При первом же взгляде на квартиру становилось понятно, почему она могла понравиться сразу и безоговорочно: неординарность чувствовалась в самих ее очертаниях. Все комнаты соединены между собой странным, но удобным образом, просторно, и потолки такие высокие, что кажется, вверху стоит светлая дымка, как под куполом собора, а множество светлых же книжных полок усиливают впечатление осмысленного и одухотворенного пространства.

Стол был накрыт на балконе.

— Ты цветы выращиваешь? – удивилась, выйдя туда, Нэла. – Когда успеваешь только!

Длинные горшки с летними цветами – синими, белыми, алыми, желтыми – окаймляли весь широкий балкон, а в отдельных больших вазонах росли фиолетовая гортензия и японский клен.

— Я вырастила гортензию и клен, — объяснила Марион. – Но в общем—то они растут сами, мне приходится вносить удобрения и на зиму убирать их с балкона в подъезд.

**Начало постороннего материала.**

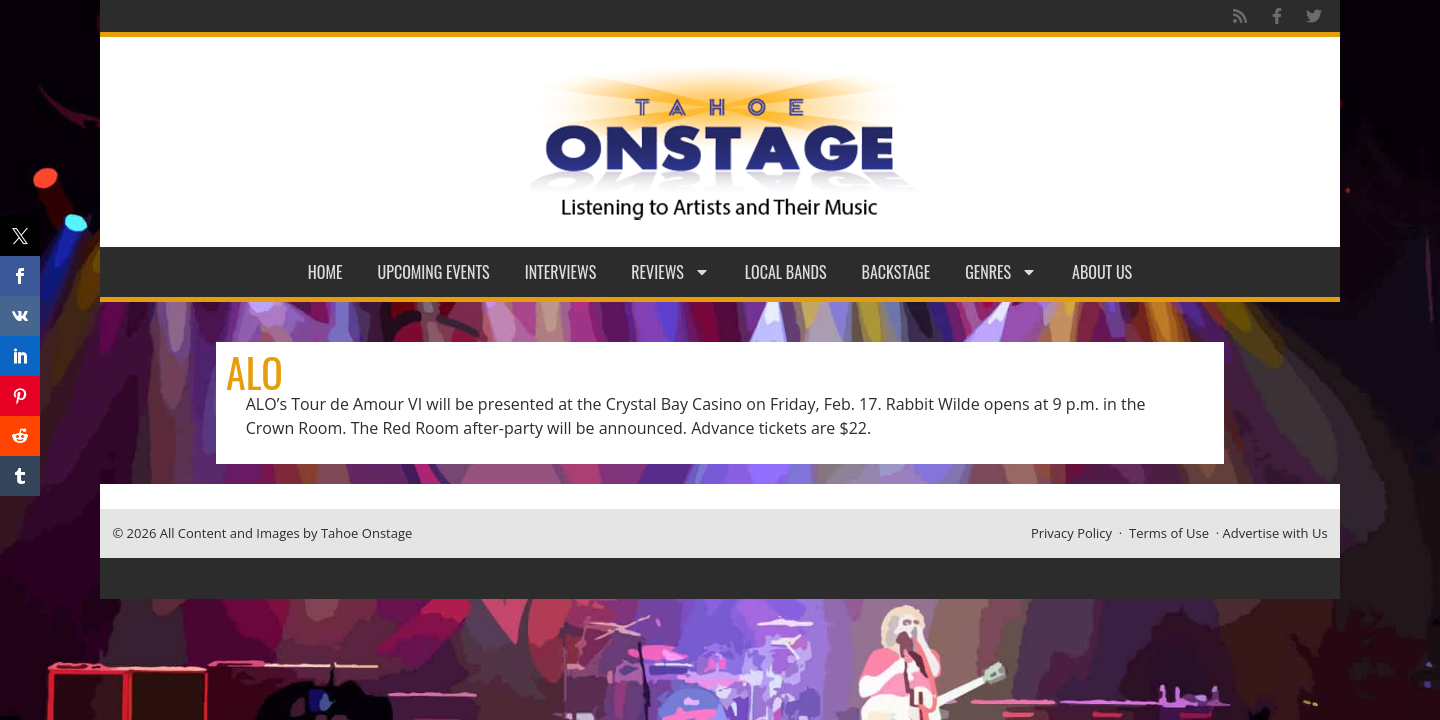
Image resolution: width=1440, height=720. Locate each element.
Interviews (561, 272)
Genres (1001, 272)
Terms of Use (1169, 533)
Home (325, 272)
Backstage (896, 272)
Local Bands (786, 272)
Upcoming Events (434, 272)
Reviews (670, 272)
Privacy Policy (1071, 533)
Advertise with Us (1275, 533)
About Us (1102, 272)
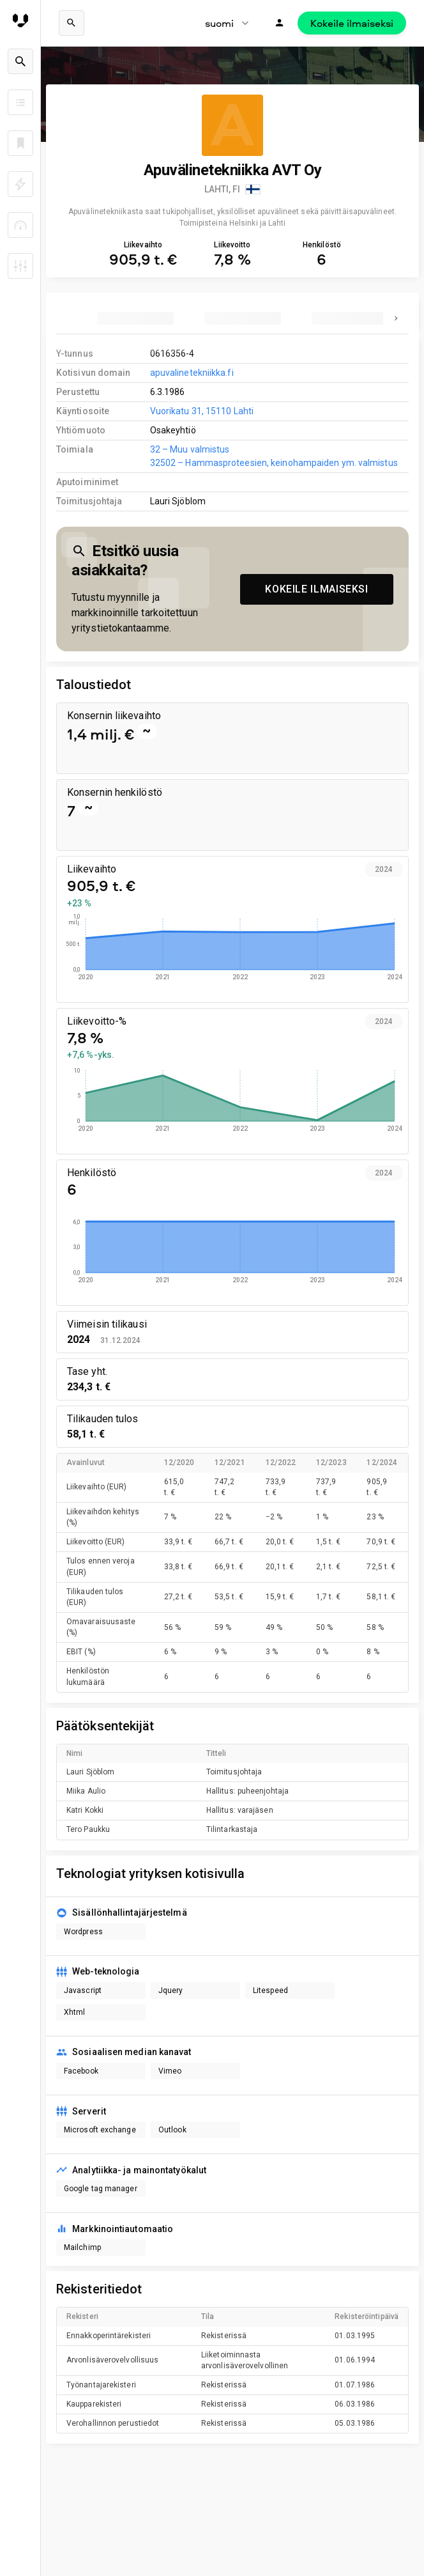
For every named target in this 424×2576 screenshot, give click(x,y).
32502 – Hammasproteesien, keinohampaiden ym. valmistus (274, 463)
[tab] (135, 318)
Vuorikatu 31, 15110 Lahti (202, 411)
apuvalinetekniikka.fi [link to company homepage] (192, 373)
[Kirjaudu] (279, 23)
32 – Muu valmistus (190, 449)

Остальные цветы я просто покупаю каждую весну заново и сажаю в эти горшки. А потом только поливаю все лето. Или Пауль поливает, когда меня нет.

Марион руководила фондом, который занимался развитием прессы Германии и отчасти даже всей Европы; она объясняла подробно, но Нэла не очень поняла. Зато поняла, что, когда снесли Берлинскую стену, половина этого фонда переехала в новую столицу, а половина осталась в старой, и поэтому Марион с понедельника до среды работает в Берлине, а с утра четверга до вечера пятницы — в Бонне, что в среду после работы она летит туда самолетом, а потом самолетом же возвращается в Берлин на выходные, чтобы утром в понедельник начать здесь очередную свою рабочую неделю.

Как Пауль относится к такому ее рабочему графику, можно было не спрашивать: раз живут вместе уже два года и решили пожениться, значит, его все устраивает. Но вот как женщина сорока лет может вести такую жизнь постоянно, не понимала даже легкая на подъем Нэла. Впрочем, она понимала, что в Марион очень не напоказ и очень естественно соединяются такие черты характера и линии поведения, которые многим кажутся несоединимыми, а самой Марион – вполне органичными. Среди этих черт Нэла давно уже научилась отличать те, которые присущи именно ее выдающейся подруге, от тех, которые вообще естественны для европейцев. Скептичность в отношении любых взглядов и приимчивость в восприятии любого образа жизни, даже самого странного, отсутствие догм и наличие принципов, религиозность и насмешливость с трудом совмещались в стороннем сознании. А между тем в Марион все это соединялось самым ясным образом, и такое сочетание не было ее личным, а как раз и было Европой, которую Нэла любила, в которой чувствовала себя как рыба в воде, но не как дерево в лесу.

После ужина Пауль ушел к себе в кабинет – он преподавал оптическую физику в Университете Гумбольта и готовил новый лекционный курс, – оставив жену с подругой предаваться воспоминаниям.

Балкон выходил во двор, в котором росли старые липы, их запах был таким сильным, каким он бывает только в июньском Берлине, и лишь запах росшей на балконе ночной фиалки стал сильнее его, когда сгустились сумерки.

— Ты надолго едешь в Москву? – спросила Марион. – Как ты думаешь, что там происходит?

Второй вопрос позволял не отвечать на первый, и это было хорошо, потому что ответа на первый вопрос Нэла не знала. На второй, впрочем, тоже, но второй и не был для нее личным и значимым.

— Заморозки происходят. – Она пожала плечами. – Как при Николае Первом.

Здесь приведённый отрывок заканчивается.